Das VG Saarlouis gab zunächst dem Kandidaten recht. Das zusätzliche Kreuz könne auch bedeuten, dass der Wähler ausschließlich diesen einen Kandidaten der SPD habe unterstützen wollen – und gerade nicht die übrigen Bewerber der Liste. Der Wählerwille sei deshalb nicht mehr eindeutig erkennbar gewesen.

Das OVG sah das anders. Maßgeblich sei, ob der Wählerwille "mit an Sicherheit grenzender Wahrscheinlichkeit" objektiv feststellbar sei. Genau das sei hier der Fall gewesen. Der Wähler habe eindeutig die SPD gewählt. Das zweite Kreuz innerhalb derselben Liste ändere daran nichts.
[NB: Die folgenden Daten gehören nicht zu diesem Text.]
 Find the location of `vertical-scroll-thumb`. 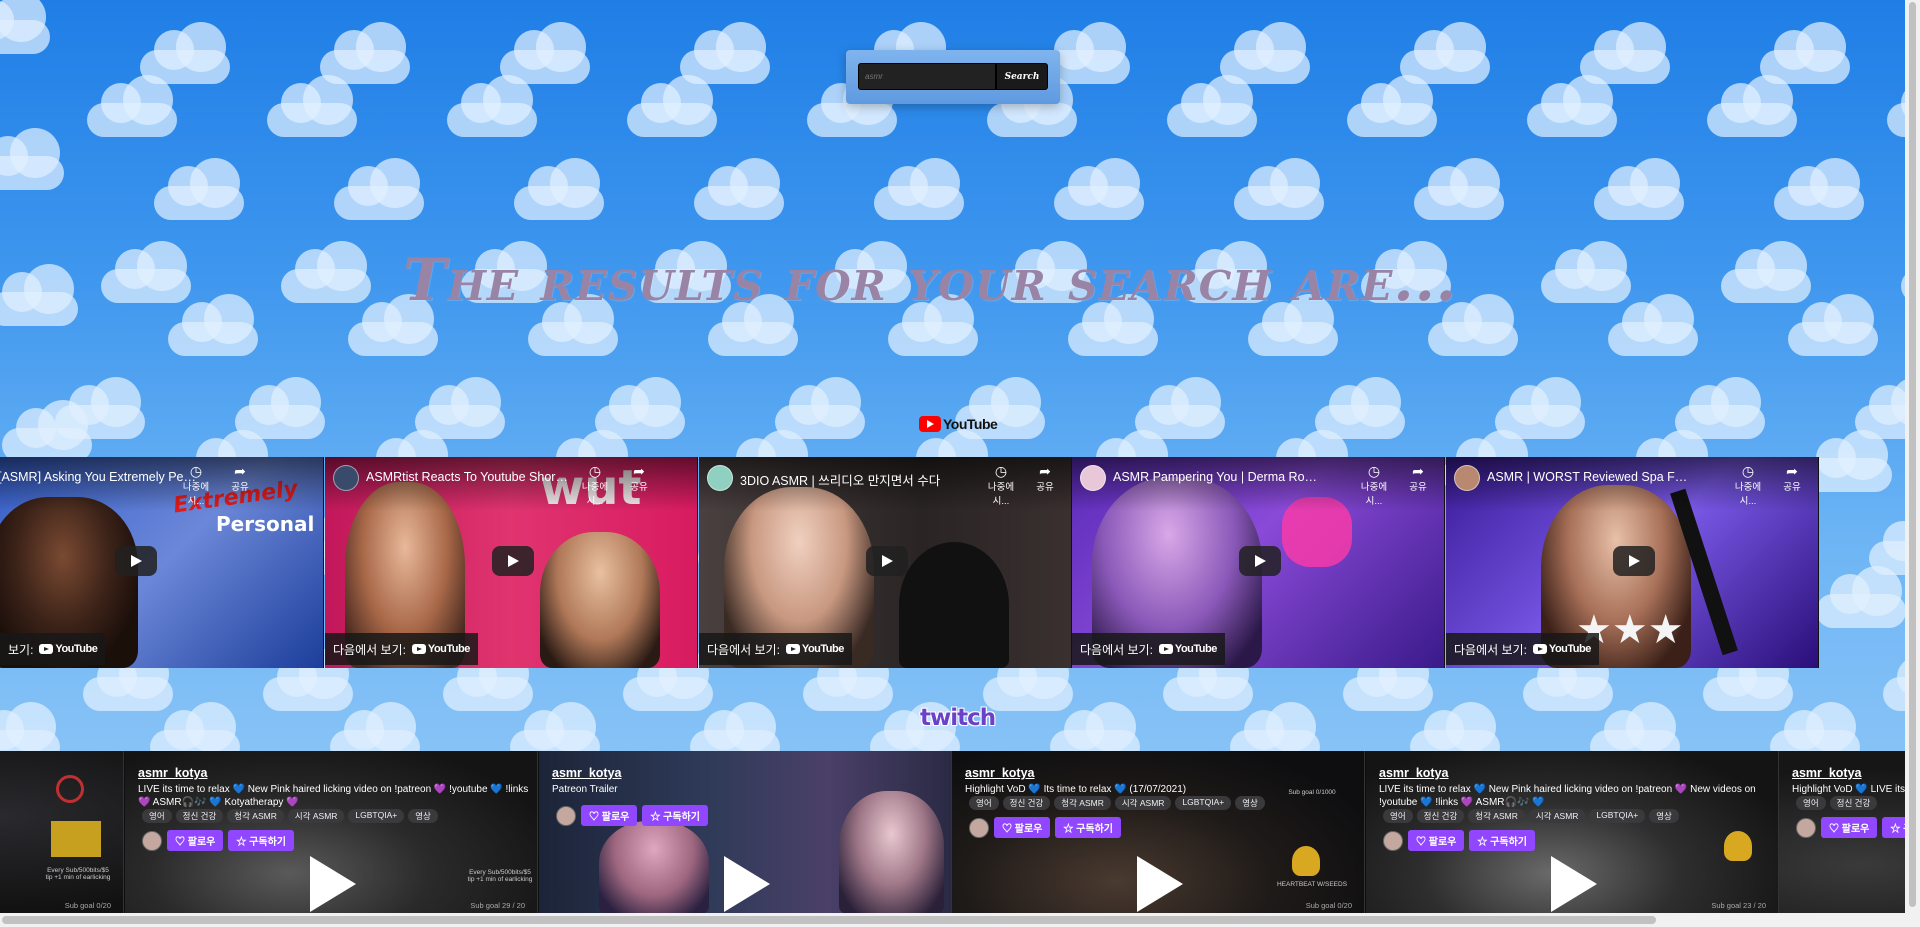

vertical-scroll-thumb is located at coordinates (1912, 454).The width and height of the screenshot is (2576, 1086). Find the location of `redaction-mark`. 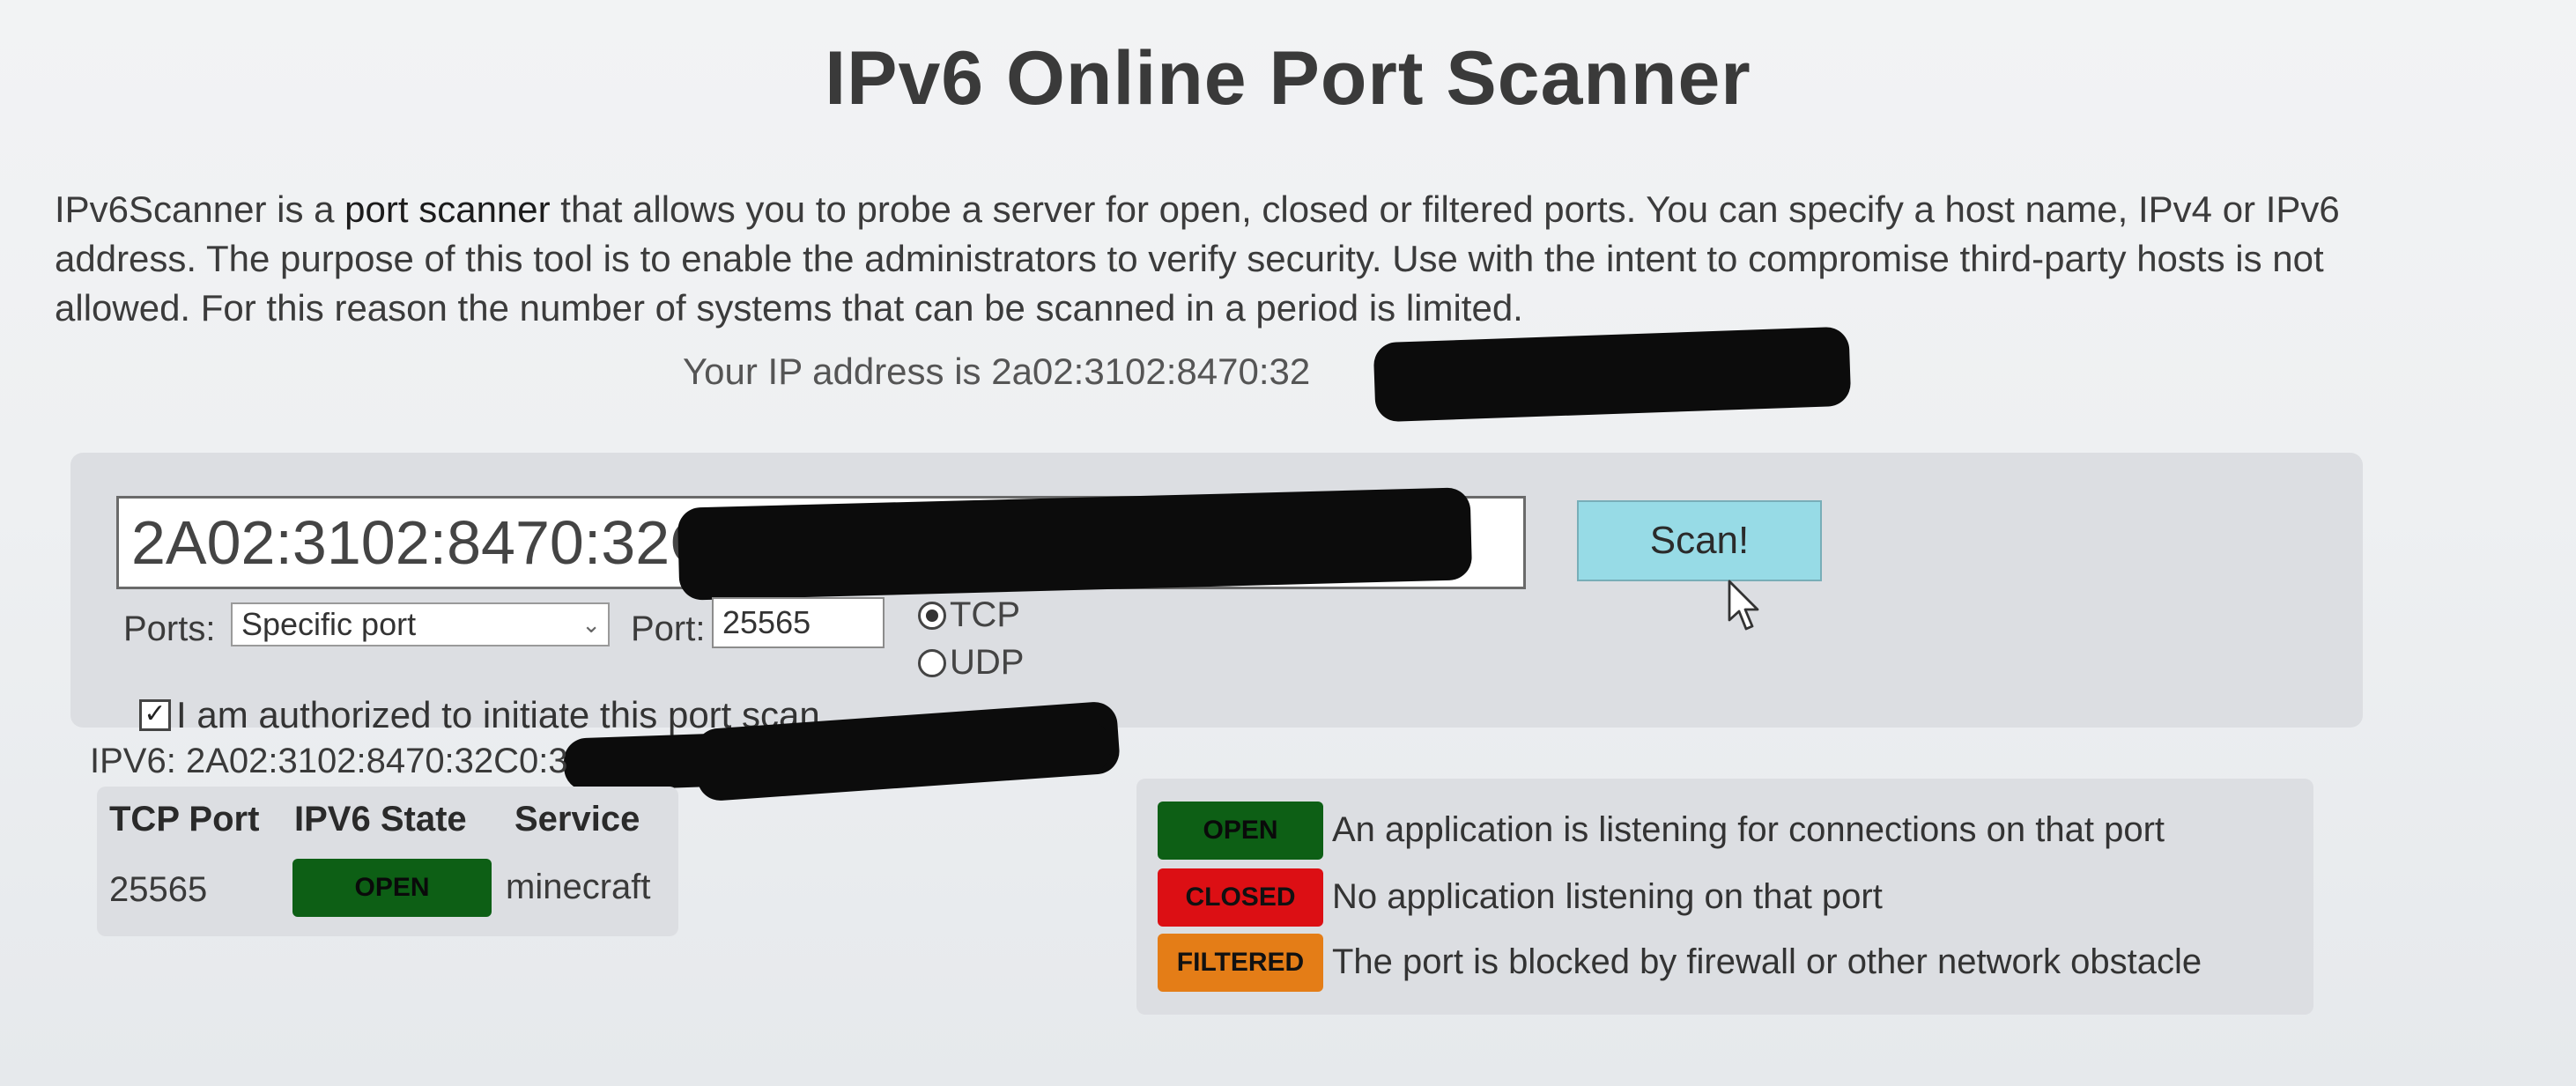

redaction-mark is located at coordinates (1612, 374).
Kein "Vorbehalt", sondern Unterstützung

Das zusätzliche Kreuz sei weder ein unzulässiger Zusatz noch ein Vorbehalt im Sinne des Kommunalwahlgesetzes, betonte der Senat. Der Wähler habe damit erkennbar nicht andere Kandidaten abgewählt, sondern lediglich einem Bewerber besondere Unterstützung signalisiert.

Das Gericht warnte zugleich vor einer "übermäßig strengen Anwendung" der Ungültigkeitsregeln. Das Wahlrecht diene dazu, den erkennbaren Wählerwillen umzusetzen – nicht daran scheitern zu lassen, dass jemand auf dem Stimmzettel etwas zu engagiert ankreuze.